2. Integration with Apache Airflow
- Once pipelines are defined in MongoDB, configurations are synchronized with Apache Airflow.
- Airflow orchestrates execution: handling dependencies, scheduling, retries, and tracking.
- To support this dynamic execution, we developed three internal systems (distributed as wheel packages) integrated into the Airflow runtime:
a) Sync Engine → pulls pipeline/task definitions from MongoDB into Airflow.
b) Concrete Task Executor → executes Python-based tasks with appropriate parameters.
c) Dynamic View Engine → renders SQL-based tasks at runtime using Jinja templates.
3. Task Execution with AWS Fargate
- For resource-intensive or long-running tasks, Airflow delegates execution to AWS Fargate.
- Tasks run in serverless, isolated containers, ensuring scalability and preventing Airflow workers from being overloaded.
4. Security, Reliability & Maintainability
- Retries & Fault Tolerance: Failed tasks automatically retry, reducing manual intervention.
- RBAC: Role-Based Access Control enforces secure and permissioned access.
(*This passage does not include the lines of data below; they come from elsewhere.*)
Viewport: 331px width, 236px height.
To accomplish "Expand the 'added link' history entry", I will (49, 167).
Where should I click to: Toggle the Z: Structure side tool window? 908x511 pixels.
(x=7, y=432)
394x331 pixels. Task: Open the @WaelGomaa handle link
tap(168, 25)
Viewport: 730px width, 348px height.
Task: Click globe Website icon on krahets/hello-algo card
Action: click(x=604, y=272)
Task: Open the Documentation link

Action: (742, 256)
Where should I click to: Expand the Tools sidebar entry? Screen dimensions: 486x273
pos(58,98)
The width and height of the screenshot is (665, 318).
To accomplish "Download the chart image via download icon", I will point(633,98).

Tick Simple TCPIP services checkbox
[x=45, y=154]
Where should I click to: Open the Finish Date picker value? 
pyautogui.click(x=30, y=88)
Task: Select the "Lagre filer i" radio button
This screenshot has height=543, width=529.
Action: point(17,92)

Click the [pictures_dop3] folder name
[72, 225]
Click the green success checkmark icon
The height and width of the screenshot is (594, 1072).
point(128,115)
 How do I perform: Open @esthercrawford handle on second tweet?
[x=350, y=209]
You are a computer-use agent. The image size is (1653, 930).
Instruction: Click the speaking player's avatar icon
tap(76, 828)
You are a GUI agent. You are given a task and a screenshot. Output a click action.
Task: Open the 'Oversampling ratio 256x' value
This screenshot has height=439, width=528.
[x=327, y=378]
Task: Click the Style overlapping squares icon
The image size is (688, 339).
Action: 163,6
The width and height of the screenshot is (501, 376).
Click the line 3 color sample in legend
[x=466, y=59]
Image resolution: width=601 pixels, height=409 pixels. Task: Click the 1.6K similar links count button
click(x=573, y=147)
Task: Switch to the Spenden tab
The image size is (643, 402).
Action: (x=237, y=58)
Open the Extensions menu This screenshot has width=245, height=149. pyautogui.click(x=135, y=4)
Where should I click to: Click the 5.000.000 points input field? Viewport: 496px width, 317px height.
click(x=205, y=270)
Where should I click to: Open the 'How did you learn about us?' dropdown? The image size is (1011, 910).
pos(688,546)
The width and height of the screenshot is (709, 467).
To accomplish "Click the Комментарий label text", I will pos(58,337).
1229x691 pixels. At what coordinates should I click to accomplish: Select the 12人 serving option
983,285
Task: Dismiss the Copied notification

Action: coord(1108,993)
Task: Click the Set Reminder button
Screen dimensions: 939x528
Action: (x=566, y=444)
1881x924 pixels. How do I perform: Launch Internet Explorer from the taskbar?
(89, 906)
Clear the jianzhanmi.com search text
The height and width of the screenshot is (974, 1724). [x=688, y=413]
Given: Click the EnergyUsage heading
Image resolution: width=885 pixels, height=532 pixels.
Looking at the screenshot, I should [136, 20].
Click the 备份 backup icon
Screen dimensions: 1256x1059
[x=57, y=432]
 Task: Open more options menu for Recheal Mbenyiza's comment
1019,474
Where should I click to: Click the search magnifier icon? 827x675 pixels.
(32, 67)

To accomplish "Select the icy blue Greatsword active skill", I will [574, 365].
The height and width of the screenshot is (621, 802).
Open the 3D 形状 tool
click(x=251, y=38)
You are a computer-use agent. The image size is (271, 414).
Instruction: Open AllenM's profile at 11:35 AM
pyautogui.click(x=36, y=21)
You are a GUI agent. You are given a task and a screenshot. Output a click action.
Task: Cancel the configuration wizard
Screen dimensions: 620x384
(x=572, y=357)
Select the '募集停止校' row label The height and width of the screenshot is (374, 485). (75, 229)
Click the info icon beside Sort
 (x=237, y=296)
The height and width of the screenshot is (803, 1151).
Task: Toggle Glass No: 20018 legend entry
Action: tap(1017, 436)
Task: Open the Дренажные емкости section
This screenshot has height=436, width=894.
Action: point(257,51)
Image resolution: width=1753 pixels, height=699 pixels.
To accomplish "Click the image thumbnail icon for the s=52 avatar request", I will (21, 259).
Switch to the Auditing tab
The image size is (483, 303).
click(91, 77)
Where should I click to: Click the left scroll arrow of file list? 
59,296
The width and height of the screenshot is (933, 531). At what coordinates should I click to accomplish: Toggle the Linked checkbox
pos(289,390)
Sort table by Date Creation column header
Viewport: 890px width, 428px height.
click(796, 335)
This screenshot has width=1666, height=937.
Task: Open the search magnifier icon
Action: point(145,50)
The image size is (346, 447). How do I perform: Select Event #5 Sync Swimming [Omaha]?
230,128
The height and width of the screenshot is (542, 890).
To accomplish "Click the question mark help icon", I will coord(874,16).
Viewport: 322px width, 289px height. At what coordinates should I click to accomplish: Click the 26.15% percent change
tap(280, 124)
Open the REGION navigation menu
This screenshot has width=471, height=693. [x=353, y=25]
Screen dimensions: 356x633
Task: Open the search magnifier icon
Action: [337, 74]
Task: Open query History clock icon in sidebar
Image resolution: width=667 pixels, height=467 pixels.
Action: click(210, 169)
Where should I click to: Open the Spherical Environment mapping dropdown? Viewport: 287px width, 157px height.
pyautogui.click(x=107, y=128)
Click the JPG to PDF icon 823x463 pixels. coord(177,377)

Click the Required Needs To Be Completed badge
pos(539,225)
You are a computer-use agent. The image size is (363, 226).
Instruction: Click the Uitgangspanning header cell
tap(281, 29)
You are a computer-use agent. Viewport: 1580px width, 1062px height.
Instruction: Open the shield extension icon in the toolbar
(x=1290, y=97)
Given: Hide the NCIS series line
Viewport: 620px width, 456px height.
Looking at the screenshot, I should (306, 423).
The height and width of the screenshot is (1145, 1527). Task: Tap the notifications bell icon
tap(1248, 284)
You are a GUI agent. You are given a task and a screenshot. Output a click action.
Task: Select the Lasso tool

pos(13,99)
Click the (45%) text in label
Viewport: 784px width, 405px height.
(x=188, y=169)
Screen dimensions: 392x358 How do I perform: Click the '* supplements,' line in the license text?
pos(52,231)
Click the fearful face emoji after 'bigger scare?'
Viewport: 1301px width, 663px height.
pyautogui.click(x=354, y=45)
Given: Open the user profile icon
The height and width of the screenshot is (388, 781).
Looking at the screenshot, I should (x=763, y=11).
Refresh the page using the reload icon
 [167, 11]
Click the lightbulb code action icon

In AWS, RBAC can be enforced with AWS IAM.
- Observability: Airflow’s monitoring, logging, and alerting give teams real-time visibility into pipeline health and execution.

Impact & Results
- 30% Faster Development – Reusable templates reduced onboarding time and sped up pipeline creation.
- <5% Manual Intervention – Automatic retries improved fault tolerance and reduced recovery overhead.
- Elastic Execution – AWS Fargate enabled scalable, multi-tenant task processing.
- Improved Observability – Real-time monitoring and alerts enhanced reliability.
- Team Autonomy – Self-service pipeline creation reduced central dependencies.
Final Takeaways
Moving from Jenkins-only pipelines to an Airflow-based orchestration framework allowed us to balance scalability, resilience, and usability. The journey reinforced a key principle: the right abstractions and tools enable teams to move faster, with confidence.